The New London location was originally opened by Tony. It was at this location that Tony and Lorraine first met. She was a crew person in New London. Eleven years after Tony opened the New London location, he and Lorraine started dating.
Tony said he had worked in Chicago for 15 years as a supervisor for a McDonald’s operator when he applied for ownership for his own location. His application was accepted and McDonald’s offered him a location. He declined the first location offered to him.
“I just didn’t feel comfortable in the city,” Tony said.
He was then offered New London as a place to open a new McDonald’s.
“I drove through New London downtown, came to the site of where the store was going to be and something told me this is my home,” Tony recalled. “This was before cellphones, so I had to go find a payphone and I never talked to one person in this town. I got on the phone and called McDonald’s and said, ‘Yes, I will take this store.'”
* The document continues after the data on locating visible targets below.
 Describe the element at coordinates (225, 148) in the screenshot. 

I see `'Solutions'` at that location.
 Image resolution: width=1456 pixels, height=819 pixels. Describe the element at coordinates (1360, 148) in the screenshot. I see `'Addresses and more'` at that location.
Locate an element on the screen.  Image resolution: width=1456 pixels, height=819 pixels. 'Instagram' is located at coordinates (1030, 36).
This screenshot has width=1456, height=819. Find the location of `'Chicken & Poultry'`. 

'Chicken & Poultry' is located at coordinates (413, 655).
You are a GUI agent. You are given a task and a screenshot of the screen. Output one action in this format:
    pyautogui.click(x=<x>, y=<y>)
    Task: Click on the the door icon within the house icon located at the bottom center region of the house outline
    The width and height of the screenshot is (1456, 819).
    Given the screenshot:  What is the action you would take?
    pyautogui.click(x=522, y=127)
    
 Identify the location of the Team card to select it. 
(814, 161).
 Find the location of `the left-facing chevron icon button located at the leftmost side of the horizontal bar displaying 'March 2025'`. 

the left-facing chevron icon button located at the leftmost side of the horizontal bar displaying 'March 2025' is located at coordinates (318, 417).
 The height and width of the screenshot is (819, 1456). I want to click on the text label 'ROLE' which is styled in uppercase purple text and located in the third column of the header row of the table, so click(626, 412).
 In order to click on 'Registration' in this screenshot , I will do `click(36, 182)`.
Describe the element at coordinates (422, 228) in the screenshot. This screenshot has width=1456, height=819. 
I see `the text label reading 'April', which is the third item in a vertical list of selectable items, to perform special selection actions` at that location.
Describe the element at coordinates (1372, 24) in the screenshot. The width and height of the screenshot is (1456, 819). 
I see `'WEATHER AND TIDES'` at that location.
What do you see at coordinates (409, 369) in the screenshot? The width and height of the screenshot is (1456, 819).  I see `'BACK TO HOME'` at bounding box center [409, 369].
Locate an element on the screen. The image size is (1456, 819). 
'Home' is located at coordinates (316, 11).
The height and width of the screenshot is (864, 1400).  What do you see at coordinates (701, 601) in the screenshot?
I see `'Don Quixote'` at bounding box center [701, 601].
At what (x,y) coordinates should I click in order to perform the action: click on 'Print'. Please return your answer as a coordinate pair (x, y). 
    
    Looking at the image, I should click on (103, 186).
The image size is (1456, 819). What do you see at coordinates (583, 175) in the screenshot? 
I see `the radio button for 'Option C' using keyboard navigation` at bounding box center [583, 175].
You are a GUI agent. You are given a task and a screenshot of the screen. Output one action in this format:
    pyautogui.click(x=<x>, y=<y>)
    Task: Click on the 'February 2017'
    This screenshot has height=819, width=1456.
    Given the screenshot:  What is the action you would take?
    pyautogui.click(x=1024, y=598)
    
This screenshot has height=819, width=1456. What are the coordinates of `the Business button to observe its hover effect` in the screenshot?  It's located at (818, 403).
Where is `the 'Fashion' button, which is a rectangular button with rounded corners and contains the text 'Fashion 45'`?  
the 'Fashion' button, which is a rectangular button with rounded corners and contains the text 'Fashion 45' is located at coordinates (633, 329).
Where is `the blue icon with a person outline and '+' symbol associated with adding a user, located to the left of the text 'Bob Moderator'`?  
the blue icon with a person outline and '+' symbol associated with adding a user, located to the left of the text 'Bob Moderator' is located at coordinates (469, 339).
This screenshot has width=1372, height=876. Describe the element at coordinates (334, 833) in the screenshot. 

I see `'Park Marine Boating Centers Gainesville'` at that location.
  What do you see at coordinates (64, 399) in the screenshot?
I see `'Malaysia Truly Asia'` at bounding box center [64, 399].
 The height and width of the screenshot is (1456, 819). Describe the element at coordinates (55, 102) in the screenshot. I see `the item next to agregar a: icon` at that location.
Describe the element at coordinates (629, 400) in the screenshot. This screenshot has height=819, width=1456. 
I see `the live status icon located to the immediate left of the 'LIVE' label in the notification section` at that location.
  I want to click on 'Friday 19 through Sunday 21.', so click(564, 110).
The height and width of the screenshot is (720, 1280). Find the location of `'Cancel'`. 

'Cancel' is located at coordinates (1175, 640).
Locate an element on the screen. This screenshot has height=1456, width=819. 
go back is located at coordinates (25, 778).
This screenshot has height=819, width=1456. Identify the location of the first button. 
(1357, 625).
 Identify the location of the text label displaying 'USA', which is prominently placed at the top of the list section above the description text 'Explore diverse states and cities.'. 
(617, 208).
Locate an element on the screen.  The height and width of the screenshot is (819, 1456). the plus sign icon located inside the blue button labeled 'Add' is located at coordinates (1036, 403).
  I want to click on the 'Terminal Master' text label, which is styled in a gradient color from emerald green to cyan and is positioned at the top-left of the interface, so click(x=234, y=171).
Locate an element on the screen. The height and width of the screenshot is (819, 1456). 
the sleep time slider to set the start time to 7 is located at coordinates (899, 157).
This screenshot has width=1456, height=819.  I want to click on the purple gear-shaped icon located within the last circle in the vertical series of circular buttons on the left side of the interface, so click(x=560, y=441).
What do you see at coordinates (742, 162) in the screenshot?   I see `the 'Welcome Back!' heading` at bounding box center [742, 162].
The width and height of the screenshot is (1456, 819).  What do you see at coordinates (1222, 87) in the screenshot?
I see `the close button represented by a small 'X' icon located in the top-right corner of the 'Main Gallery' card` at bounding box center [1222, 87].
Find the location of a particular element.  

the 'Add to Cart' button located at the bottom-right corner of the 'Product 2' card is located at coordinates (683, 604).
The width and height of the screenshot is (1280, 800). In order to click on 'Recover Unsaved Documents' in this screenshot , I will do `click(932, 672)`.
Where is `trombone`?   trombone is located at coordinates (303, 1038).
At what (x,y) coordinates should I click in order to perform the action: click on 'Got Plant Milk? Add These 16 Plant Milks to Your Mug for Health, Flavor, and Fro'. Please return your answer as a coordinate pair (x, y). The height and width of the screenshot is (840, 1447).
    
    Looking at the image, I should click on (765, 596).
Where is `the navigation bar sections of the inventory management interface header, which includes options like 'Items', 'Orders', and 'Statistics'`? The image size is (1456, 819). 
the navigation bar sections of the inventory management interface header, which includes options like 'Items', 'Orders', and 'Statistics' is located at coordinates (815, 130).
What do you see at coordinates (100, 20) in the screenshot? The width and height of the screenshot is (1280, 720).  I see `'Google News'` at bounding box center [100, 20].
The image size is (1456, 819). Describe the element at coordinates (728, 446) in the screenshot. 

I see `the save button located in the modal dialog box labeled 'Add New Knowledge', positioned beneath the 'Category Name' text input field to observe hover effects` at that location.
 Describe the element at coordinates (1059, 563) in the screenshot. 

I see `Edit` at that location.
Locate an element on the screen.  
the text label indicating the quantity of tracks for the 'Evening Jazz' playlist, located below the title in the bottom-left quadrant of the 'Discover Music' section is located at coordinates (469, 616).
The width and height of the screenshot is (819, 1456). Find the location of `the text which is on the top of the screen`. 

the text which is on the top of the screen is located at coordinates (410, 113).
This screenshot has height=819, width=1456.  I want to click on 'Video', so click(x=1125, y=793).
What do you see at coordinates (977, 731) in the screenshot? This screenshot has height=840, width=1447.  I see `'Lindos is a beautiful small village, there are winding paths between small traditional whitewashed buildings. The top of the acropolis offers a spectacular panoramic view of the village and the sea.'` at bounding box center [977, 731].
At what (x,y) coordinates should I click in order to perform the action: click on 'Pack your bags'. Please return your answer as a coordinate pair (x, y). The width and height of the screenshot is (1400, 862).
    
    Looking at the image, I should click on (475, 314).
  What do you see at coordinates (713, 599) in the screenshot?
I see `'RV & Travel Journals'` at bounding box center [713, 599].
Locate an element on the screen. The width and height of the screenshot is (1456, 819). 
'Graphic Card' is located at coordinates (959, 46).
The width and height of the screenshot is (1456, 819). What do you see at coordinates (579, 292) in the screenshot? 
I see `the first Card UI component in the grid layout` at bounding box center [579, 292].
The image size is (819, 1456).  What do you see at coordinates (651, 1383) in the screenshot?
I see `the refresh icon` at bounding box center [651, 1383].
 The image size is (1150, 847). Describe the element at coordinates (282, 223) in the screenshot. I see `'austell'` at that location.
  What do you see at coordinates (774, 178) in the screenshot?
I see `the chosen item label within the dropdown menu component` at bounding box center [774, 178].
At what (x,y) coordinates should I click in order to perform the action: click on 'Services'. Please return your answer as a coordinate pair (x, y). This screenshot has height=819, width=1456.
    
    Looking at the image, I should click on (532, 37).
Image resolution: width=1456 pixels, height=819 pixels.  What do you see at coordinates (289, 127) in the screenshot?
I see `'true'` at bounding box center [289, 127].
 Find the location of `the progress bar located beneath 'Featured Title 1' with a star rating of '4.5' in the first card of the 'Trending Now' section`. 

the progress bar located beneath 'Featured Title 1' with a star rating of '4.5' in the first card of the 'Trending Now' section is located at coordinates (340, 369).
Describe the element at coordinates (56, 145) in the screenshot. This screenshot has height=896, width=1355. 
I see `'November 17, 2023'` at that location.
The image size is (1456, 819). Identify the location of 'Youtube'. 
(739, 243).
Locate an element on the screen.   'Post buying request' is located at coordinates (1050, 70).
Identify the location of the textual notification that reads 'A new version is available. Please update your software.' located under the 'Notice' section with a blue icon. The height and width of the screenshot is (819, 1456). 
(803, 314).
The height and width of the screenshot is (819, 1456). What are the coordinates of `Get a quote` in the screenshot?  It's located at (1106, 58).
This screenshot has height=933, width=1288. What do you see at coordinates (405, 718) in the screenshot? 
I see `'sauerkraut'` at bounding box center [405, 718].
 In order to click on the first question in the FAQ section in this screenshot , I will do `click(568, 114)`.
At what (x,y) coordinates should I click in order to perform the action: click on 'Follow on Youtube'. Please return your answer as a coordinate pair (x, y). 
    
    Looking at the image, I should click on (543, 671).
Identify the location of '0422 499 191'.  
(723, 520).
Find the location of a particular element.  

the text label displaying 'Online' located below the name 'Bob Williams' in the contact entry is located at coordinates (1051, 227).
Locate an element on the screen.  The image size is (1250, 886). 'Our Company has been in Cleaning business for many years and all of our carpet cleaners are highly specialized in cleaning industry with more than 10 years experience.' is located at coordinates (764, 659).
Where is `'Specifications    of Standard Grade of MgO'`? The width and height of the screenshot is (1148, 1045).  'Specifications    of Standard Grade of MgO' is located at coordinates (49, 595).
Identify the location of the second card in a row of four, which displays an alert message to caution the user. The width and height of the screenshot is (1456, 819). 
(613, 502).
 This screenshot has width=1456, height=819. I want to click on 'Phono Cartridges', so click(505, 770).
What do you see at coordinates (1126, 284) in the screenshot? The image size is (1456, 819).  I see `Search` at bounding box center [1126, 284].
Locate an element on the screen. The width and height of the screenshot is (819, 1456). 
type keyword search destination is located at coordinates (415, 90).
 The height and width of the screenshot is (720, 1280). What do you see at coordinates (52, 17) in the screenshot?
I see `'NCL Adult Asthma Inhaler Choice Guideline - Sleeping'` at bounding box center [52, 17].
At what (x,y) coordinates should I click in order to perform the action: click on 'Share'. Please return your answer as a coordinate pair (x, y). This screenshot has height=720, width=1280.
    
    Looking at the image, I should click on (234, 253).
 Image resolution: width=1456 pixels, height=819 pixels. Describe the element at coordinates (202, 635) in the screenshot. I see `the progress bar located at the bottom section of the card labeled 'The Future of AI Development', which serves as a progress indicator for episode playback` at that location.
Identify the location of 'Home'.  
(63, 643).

When McDonald’s looked to expand to Waupaca in 1983, it offered the location to Tony. The same thing happened in 1996 in Clintonville.
Now, after 48 years in the business for Tony and 33 years for Lorraine, they have sold the business to Steve Kilian, Jr. of West Bend. Kilian, Jr. and his father own 36 McDonald’s locations in Wisconsin.
“It’s time to move on. Things are moving pretty fast at McDonald’s. I love technology but things are just going so fast. We have a new young operator. He’s going to have a lot more energy. It’s just time. I’d rather go out on top rather than have someone tell us it’s time for us to go,” Tony said.
Lorraine concurred, “It was just time. We’ve had such a good run with McDonald’s.”
They both agreed it was a tough decision, but a decision they’ve been contemplating for around two years.
“It’s been the hardest decision we’ve ever made,” Lorraine said.
Tony said the hardest part of the decision was the people.
“Part of the deal was all the employees were to be hired,” Tony said. “Everybody has a job. That was probably one of the most important things to us.”
They said they plan to continue to live in New London.
This is our home. This is where our family is,” Tony said.
They will continue to be involved in the community and will now have more time for their volunteer work. Both are heavily involved in the Old Glory Honor Flights. Lorraine is on the board at the hospital. Tony is on the board of a nursing home.
“It will give us a little bit more freedom to do that,” Tony said.
It’s still hard to walk away, though.
“We want to thank our employees,” Lorraine said. “Our management teams are awesome. All of our crew, they are the best out there. We want to thank all of the outside services that have been at our doorstep at our beckon call; and the community in the three cities and the surrounding areas.”